| Work order |
Lines containing the string "computer": how many are there below? Answer with the number only.

| The data |
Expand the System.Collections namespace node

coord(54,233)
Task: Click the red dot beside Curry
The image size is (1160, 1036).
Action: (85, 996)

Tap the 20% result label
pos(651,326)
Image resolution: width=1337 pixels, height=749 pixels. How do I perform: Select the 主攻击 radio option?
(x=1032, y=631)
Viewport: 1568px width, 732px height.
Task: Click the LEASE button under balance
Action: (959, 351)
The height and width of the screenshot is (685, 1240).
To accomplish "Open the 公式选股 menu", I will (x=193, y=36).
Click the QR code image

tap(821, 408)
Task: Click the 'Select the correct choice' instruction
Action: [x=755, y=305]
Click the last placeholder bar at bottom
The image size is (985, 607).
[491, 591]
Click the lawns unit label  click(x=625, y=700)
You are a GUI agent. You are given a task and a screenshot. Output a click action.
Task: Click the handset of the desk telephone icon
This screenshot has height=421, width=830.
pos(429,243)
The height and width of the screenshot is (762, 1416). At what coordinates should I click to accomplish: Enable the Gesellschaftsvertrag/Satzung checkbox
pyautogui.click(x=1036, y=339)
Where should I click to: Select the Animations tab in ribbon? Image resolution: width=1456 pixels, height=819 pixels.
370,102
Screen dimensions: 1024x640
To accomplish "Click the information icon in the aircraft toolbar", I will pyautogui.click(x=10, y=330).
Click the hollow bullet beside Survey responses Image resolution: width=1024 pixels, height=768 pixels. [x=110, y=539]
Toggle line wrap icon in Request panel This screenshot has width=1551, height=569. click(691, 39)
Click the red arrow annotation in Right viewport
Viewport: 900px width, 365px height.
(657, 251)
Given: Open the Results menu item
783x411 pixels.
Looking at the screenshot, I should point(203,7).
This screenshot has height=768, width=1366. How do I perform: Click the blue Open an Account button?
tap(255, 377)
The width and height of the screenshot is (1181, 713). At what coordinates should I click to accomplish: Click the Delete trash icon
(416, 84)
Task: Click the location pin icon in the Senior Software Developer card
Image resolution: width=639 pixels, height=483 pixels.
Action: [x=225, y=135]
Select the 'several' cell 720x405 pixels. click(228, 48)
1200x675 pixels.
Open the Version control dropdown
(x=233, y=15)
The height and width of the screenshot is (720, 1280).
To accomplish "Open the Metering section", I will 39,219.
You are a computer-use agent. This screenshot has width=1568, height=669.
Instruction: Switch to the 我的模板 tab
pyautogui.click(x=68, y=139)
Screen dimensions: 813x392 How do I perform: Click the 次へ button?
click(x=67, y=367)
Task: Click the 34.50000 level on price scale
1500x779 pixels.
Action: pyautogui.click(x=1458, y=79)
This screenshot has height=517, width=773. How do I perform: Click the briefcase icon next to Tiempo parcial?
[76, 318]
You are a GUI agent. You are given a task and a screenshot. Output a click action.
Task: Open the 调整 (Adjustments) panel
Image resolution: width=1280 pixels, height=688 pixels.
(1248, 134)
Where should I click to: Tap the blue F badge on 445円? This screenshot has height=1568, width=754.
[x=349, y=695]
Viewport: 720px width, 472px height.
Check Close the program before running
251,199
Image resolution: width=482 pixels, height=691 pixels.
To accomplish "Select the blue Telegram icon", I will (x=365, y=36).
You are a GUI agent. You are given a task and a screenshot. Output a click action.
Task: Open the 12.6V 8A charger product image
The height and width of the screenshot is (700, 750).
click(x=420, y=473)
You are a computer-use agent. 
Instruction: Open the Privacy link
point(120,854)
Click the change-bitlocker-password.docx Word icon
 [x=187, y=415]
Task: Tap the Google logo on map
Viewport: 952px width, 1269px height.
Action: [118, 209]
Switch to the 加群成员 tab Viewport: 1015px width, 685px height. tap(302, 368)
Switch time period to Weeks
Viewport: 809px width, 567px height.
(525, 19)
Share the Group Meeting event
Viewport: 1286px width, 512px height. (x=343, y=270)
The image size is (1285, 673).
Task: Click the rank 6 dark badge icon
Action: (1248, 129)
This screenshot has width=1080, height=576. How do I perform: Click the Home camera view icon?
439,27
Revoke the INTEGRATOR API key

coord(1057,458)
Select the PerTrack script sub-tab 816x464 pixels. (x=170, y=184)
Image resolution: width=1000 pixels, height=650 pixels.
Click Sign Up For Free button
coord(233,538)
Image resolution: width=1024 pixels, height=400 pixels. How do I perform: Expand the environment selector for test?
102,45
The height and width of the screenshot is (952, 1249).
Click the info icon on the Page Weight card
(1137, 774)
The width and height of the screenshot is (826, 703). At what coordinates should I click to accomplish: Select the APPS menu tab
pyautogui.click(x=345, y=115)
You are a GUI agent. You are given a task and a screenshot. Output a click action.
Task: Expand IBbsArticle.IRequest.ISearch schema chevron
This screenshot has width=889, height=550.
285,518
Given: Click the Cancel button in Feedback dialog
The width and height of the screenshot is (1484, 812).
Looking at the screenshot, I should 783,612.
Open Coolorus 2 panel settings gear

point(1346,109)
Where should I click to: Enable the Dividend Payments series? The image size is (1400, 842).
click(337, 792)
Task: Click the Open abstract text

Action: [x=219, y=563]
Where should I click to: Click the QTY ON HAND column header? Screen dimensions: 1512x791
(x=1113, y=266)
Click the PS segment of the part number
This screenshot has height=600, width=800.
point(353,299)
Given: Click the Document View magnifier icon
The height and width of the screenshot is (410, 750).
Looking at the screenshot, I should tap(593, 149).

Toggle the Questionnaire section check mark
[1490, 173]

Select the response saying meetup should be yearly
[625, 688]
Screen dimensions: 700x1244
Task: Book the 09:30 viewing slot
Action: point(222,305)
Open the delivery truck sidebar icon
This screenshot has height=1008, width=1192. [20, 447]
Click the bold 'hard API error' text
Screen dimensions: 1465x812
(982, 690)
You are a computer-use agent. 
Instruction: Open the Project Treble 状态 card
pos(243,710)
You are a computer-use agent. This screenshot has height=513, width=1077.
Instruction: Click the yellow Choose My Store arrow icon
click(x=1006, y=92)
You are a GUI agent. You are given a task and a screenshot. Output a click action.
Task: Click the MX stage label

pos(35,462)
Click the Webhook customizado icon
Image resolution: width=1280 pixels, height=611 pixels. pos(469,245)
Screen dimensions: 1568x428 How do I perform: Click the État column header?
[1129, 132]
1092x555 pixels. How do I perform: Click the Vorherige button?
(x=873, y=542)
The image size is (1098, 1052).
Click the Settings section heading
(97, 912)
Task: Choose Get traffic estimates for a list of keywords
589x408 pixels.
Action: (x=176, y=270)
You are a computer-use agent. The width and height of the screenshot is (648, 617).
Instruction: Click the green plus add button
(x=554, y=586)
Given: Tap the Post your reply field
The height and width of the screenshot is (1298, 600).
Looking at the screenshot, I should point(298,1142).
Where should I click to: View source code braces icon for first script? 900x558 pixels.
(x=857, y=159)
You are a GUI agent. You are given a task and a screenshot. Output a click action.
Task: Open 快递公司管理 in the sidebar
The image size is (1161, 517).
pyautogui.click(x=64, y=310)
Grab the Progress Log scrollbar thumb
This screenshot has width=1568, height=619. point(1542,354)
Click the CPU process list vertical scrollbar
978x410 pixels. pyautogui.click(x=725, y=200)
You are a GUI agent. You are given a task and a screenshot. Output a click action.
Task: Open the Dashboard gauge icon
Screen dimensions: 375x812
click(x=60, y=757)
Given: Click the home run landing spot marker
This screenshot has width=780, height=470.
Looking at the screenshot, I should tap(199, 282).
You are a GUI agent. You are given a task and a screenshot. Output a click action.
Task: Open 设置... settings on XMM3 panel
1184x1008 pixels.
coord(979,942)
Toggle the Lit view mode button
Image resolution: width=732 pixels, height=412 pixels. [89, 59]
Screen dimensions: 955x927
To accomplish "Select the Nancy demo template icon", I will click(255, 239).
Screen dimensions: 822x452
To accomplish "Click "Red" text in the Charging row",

| Expected answer |
5